Samaguna Kajjali: Equal to the amount of Shuddha Tambra was taken in mortar and Nimbus Swarasa Bhavana (wet trituration with lemon juice) was given. When paste like consistency appeared, the mixture of Shuddha Tambra was added in it and triturated.
After drying in shade, it was kept in Sharava (earthen saucer) and covered by another Sharava and junction was sealed by double fold of Multany mitty smeared clothes. It was subjected for Puta in EMF. On the next day, after (self-cooling) Sharava Samputa was removed, material was collected and triturated. This process is done for three times 28.
Physicochemical evaluation through PSD (Particle size distribution) analysis showed 10% of the material was found below 2.83 μm whereas maximum material was below 124.30 μm. Small particle size enhances the absorption. Bhasma analyzed under SEM (scanning electron microscope) showed particle size less than 2μm. In XRD (X ray diffraction) prominent peaks of CuS were seen, which confirmed that final product was sulfide form of copper.
Presence of oxides could not be denied because other peaks were also present. Furthermore, in ICP-AES (Inductively coupled plasma- atomic spectrometry) 58.56 wt. % of copper against 22.48 wt. % of sulfur was present. As the procedure of Tambra shodhan was carried out in an iron pan 0.31 wt. % of iron was traced in Bhasma. Heavy metals like cadmium, selenium were not detected while others like arsenic, lead and mercury are present in traces.
Preparation of Praval Bhasma: Mishra et al., had prepared praval bhasma by following two steps procedure
Shodhan and Marana:
Shodhan: Praval was boiled in Dolayantra with Sarjikasalila for 3 h followed by second step via Marana.
Marana: Purified praval was grounded with kumari swarasa (25 ml) and flat thin chakrikas (pellets) were prepared. The chakrikas were air-dried in shade and kept in a sharava samputa. The joint of both vessels were sealed with the help of mud and dried in sun light. Finally the sealed vessel was subjected to Gajaputa. The temperature reached to the maximum of 930°C during the process. After once ignition of Gajaputa, it was allowed to quench itself. The Sharava samputa was removed from Gajaputa assembly, opened and the Chakrikas were again triturated with Kumari swarasa. Again the flat thin Chakrikas (pellets) were prepared, air-dried in shade and kept sharava samputa (earthen vessels) and finally subjected to Gajaputa. The process was repeated in triplicate.
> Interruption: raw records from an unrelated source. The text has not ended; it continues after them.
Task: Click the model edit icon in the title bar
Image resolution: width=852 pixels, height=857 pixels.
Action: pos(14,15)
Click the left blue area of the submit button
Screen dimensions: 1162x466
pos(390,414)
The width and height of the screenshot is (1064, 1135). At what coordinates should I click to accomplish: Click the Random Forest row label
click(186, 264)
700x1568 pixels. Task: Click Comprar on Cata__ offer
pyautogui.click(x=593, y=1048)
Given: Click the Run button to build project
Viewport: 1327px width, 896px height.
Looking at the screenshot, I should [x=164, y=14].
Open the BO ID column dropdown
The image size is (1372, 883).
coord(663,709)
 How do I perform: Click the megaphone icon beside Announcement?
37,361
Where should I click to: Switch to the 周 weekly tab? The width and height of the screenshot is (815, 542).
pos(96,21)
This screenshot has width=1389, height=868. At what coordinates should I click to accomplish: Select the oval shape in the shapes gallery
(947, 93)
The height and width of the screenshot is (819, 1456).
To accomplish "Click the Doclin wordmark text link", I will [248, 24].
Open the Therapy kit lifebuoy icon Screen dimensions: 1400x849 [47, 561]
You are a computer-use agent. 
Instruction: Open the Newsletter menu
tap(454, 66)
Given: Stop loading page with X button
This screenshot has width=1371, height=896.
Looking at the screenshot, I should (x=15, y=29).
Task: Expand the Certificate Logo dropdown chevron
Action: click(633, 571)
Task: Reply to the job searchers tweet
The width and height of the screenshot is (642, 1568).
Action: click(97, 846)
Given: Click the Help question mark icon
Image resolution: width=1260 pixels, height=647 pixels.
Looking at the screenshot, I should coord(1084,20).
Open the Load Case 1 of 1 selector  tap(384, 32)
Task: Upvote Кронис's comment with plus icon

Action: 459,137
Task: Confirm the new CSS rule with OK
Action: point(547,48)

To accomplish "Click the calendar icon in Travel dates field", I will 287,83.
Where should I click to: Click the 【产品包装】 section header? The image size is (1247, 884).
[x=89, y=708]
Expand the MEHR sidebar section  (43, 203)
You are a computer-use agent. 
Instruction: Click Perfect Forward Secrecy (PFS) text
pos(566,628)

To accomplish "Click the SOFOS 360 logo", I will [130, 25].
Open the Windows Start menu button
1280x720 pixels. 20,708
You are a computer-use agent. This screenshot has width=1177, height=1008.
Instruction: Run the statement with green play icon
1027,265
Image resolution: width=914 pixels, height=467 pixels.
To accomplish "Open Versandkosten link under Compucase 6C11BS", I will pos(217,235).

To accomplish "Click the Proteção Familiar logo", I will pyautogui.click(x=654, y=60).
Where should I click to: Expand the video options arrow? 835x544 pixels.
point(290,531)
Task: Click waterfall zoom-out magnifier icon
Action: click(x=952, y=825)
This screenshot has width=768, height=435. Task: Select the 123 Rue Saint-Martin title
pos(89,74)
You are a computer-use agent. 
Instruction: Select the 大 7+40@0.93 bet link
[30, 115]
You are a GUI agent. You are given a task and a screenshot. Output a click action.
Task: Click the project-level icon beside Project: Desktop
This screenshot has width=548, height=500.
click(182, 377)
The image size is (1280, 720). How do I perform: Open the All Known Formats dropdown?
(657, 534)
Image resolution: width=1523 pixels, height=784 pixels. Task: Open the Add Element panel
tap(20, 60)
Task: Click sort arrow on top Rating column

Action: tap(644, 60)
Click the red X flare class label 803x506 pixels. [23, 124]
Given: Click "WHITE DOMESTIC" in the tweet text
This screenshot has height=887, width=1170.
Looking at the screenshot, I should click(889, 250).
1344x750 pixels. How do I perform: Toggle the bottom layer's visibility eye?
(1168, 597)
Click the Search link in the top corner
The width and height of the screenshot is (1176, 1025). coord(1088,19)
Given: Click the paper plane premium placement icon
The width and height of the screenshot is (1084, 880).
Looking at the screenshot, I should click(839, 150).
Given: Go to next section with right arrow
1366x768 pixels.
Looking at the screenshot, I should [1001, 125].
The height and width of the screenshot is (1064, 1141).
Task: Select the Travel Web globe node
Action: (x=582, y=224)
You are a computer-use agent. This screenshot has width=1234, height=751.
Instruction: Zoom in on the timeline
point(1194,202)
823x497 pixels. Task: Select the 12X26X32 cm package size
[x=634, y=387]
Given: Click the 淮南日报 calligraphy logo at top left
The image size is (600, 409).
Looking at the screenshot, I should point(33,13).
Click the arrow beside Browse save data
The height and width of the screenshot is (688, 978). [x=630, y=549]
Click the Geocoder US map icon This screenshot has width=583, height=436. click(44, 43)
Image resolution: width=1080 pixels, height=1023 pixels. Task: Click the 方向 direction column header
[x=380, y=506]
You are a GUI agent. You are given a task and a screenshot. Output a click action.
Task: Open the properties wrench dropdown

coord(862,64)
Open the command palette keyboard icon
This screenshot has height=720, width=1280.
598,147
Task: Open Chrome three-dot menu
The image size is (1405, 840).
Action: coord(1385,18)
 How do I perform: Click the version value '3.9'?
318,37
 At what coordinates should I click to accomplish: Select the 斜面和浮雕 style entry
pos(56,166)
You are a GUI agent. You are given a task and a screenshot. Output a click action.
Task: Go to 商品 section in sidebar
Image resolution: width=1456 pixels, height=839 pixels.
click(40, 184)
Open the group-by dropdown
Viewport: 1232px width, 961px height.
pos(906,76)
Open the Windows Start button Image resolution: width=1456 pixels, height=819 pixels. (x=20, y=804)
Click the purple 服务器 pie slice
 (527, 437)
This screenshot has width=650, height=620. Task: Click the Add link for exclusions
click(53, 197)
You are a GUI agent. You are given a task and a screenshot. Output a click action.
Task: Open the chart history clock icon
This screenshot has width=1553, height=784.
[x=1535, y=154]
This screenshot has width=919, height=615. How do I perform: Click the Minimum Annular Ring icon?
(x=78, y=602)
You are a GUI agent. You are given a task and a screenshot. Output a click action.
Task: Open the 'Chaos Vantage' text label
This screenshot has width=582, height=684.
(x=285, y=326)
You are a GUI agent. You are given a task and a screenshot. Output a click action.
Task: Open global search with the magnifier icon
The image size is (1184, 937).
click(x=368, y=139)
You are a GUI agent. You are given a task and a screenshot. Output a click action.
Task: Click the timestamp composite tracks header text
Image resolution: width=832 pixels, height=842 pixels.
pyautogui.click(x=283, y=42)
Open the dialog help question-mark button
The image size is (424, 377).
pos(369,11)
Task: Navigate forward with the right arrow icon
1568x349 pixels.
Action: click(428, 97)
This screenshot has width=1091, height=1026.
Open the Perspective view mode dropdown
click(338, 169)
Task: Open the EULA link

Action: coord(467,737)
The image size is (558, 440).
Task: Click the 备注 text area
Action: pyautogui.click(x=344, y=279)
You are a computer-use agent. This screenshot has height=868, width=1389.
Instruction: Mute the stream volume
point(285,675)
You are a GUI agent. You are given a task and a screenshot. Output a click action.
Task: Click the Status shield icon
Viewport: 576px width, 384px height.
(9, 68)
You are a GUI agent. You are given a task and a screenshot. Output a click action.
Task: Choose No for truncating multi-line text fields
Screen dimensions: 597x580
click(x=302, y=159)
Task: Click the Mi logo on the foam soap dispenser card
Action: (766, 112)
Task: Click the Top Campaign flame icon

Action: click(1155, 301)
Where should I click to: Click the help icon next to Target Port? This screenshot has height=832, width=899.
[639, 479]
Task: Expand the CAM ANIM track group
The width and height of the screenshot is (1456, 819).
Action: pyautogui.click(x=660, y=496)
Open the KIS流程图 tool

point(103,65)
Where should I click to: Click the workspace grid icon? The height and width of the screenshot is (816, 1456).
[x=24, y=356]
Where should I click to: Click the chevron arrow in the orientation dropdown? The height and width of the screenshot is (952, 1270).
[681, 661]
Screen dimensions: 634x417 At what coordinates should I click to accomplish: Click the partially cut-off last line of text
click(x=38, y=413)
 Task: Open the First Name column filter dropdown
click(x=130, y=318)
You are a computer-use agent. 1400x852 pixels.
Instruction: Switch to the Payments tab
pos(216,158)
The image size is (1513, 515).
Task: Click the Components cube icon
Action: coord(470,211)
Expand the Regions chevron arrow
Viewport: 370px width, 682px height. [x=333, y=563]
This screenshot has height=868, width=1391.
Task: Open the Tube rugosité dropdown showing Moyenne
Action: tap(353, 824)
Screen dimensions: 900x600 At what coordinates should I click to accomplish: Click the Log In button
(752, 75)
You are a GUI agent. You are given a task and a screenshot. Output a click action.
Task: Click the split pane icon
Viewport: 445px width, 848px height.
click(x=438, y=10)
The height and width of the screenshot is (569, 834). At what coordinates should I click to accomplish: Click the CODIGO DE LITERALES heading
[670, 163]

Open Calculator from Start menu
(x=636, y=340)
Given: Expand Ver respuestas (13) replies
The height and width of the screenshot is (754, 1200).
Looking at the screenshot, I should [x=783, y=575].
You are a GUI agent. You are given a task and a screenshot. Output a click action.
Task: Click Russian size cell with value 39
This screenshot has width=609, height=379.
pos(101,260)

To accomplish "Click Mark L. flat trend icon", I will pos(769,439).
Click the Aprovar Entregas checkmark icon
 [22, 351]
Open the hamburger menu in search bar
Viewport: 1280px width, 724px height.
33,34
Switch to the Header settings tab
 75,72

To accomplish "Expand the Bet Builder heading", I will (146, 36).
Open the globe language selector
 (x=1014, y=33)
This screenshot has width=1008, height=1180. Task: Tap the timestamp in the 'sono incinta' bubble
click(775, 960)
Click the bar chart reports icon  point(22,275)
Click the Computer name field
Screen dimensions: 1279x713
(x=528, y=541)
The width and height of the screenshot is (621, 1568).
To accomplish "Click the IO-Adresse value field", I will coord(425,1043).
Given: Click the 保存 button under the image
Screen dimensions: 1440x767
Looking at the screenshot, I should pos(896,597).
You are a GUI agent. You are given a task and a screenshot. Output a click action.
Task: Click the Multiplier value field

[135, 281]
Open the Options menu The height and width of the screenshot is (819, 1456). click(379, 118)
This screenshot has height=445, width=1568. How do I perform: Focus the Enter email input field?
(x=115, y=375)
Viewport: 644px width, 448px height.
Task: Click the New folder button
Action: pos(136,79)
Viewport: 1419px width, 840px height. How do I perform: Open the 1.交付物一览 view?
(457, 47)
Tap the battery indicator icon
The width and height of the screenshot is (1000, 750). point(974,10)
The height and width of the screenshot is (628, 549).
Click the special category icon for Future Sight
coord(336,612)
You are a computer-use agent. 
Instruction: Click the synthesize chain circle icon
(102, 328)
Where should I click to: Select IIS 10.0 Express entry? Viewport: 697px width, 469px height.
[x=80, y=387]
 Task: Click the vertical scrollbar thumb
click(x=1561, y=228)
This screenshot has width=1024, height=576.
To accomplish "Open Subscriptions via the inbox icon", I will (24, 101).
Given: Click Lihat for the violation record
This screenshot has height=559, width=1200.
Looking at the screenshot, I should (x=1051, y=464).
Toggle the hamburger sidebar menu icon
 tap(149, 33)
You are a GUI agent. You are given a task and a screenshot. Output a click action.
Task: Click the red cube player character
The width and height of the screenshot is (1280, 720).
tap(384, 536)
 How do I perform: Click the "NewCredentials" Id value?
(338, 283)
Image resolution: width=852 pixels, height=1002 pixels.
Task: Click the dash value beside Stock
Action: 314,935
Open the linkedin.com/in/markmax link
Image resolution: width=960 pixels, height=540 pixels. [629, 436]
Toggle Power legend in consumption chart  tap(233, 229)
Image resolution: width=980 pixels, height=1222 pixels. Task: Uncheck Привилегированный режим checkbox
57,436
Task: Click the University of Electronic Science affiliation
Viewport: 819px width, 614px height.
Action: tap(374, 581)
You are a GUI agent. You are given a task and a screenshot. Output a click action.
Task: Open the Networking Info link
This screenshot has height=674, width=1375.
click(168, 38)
This process produced the praval bhasma 29. Physicochemical characterization of praval bhasma with the use of instrumental techniques such as FTIR energy bands appearing in final product spectra shows a significant shift in infrared vibration frequency as well as intensity when compared with the raw material, which was indicative of formulation of bhasma. The XRD analysis revealed that raw material contains CaCO3 whereas in case of final product of bhasma, CaO is identified. SEM analysis revealed the difference in particles size of bhasma (10-15 μm) and raw material (100-150 μm). The EDAX (Energy dispersive X- ray) analysis showed presence of different concentration of carbon in both the samples.
Preparation of Mandur Bhasma: Rajurkar et al., had prepared Mandur bhasma by following procedure:
Samanya Shodhan: The raw material used for the preparation of Mandur bhasma was heated till red hot and dipped in 5 different liquid media such as sesame oil, butter milk, cow urine, Kanji and Horse gram decoction respectively. The process was repeated 7 times in each liquid media.
Vishesha Shodhan: was carried out using triphala decoction.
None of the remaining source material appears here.